ジム通いも英会話も、恋愛だってそうだ。ガソリンがないのに車を走らせようとしているような感じで、走り出したはいいものの、エンジンはプスンプスンと音を立て、ちっちゃい石ころにぶつかっただけで止まる。

プスンプスン…ガタン。

やっぱり、「これこれしたい!」っていう、おさえてもむらむらと湧いてくるような気持ちがないと走り続けることはできないのだ。僕の意志が弱いのかな。いやいや、たぶんきっとそうじゃない。ガンジーだってキング牧師だってイチローだって、「これこれしたい!」がないとあれだけの偉業は成し遂げられなかったんじゃないかしら。


「サステナブルに生きなきゃだ」と思っていた。

本で「サステナビリティ」のことを勉強したり、記事を読んだり。でも、ジム通いも英会話もそうだったように、続かない。プスンプスン…ガタン。どうやら「サステナビリティ」なるものに対して、むらむらと湧いてくるような気持ちがないらしい。

僕は「サステナビリティ」という言葉には、「大文字のサステナビリティ」と「小文字のサステナビリティ」がある気がしてる。

政府や大企業がすすめるような、大きい規模の「大文字のサステナビリティ」では、SDGsについての取り組みや、持続可能なビジネスづくりなどがある。

それに対して、「小文字のサステナビリティ」は、個人や地域規模の小さな取り組みだ。たとえば、家の庭をエディブルガーデン(食べられる庭)にする、エコバックを持ち歩く、などの個人の習慣も、「小文字のサステナビリティ」にふくまれる。

どうやら、僕がこれまで学ぼうとしていたのは「大文字のサステナビリティ」で、僕はそれよりも「小文字のサステナビリティ」に惹かれてるらしい。

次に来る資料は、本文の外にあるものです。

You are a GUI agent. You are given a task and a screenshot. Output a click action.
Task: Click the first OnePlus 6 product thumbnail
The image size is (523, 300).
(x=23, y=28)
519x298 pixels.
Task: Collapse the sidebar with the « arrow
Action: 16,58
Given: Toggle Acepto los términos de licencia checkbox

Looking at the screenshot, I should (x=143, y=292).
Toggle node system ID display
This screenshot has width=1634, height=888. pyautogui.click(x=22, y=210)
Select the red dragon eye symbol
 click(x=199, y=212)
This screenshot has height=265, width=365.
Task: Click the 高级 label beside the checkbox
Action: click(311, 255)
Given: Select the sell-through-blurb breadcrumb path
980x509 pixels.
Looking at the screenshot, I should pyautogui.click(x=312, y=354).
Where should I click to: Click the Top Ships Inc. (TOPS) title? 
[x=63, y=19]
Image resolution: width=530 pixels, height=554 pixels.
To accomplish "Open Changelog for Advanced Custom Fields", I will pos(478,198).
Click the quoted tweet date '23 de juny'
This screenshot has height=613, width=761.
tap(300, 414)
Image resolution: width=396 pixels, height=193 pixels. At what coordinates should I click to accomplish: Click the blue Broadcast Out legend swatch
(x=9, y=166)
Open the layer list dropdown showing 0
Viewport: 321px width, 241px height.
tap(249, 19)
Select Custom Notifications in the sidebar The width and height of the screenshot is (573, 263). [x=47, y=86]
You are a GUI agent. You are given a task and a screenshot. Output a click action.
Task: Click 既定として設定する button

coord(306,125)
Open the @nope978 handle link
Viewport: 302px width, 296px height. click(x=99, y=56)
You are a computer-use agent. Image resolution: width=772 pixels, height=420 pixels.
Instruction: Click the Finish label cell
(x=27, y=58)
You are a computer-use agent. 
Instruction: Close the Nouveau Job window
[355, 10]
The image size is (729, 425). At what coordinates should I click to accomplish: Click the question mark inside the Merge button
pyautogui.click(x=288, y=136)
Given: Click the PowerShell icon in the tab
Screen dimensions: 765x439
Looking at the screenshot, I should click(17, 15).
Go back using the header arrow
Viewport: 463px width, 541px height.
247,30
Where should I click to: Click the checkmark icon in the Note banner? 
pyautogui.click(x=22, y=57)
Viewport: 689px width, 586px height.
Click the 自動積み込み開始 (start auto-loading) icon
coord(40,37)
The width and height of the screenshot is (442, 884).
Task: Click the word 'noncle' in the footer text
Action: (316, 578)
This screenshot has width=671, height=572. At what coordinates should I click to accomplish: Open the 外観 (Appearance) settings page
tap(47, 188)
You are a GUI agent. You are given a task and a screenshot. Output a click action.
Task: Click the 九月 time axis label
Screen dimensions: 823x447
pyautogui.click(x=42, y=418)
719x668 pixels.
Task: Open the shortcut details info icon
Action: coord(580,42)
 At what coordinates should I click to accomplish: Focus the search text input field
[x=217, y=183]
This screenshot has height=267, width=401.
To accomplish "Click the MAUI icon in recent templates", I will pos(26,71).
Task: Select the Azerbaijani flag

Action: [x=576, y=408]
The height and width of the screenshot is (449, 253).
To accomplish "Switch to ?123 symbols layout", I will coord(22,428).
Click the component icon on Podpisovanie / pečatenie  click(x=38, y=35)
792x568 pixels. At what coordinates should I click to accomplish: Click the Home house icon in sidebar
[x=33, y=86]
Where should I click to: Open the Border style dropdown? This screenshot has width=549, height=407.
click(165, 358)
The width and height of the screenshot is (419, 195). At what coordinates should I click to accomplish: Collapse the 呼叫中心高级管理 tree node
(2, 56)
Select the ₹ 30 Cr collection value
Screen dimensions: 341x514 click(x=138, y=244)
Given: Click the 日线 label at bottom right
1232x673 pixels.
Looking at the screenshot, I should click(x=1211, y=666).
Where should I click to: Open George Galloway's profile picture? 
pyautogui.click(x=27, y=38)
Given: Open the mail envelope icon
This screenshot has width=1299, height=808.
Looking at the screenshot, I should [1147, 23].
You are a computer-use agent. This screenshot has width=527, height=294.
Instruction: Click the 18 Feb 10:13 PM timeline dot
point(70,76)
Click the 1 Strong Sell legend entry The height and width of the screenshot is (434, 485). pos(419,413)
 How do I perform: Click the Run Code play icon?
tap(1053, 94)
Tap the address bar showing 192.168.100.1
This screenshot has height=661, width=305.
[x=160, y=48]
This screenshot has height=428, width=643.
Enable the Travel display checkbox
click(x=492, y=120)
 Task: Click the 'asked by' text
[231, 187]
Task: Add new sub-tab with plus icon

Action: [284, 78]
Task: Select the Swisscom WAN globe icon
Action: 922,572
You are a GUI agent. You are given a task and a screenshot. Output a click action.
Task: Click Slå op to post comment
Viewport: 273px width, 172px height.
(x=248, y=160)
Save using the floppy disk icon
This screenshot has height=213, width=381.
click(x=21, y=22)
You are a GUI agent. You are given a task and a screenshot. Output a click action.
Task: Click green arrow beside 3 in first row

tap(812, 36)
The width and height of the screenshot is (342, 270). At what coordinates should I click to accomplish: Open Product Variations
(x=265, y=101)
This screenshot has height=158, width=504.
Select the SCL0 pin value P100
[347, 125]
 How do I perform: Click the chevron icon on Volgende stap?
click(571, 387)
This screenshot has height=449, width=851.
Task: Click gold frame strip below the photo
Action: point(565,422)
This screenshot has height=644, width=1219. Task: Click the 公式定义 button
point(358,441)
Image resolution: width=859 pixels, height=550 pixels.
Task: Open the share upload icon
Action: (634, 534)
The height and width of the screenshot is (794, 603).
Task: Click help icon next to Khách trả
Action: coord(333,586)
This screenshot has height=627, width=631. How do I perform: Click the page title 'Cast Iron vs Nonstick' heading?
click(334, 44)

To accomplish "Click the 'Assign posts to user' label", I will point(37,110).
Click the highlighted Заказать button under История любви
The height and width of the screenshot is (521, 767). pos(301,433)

ちょうど花森安治さんが「暮らしの手帖」で、日々の暮らしの知恵を伝えることをとおして、おおきな社会のあり方を守ろうとしていたように、「小文字のサステナビリティ」を積み重ねが、自然環境やみんなが豊かに暮らせる社会を守ることにつながるはず。

なにより、「小文字のサステナビリティ」の営みはたのしそうなのだ。

「アーバンパーマカルチャー」というあたらしい考え方を紹介した、ソーヤー海さんの『都会からはじまる新しい生き方のデザイン』をひらくと、エディブルガーデンやDIY、シティリペア、ギフトエコノミーなどの取り組みが、たのしそうな人々の笑顔とともに紹介されていて、わくわくしている自分がいる。

本のタイトルになっているように、「生き方のデザイン」というのがいい。「2050年までに温室効果ガスを80%削減しましょう!」と言われてもピンとこなくても、「自然や人とともに生きる生き方をデザインしていきましょう」と言われたら、いきましょう!ってなるのだよね。


僕はグレタ・トゥンベリさんのようにもアルゴアさんのようにもなれないけれど、庭でセロリを育てて、ご近所さんにおすそわけすることはできる。そんな小文字のサステナビリティにつながる営みを、やれるだけ、がんばってみるよ〜、という所存である。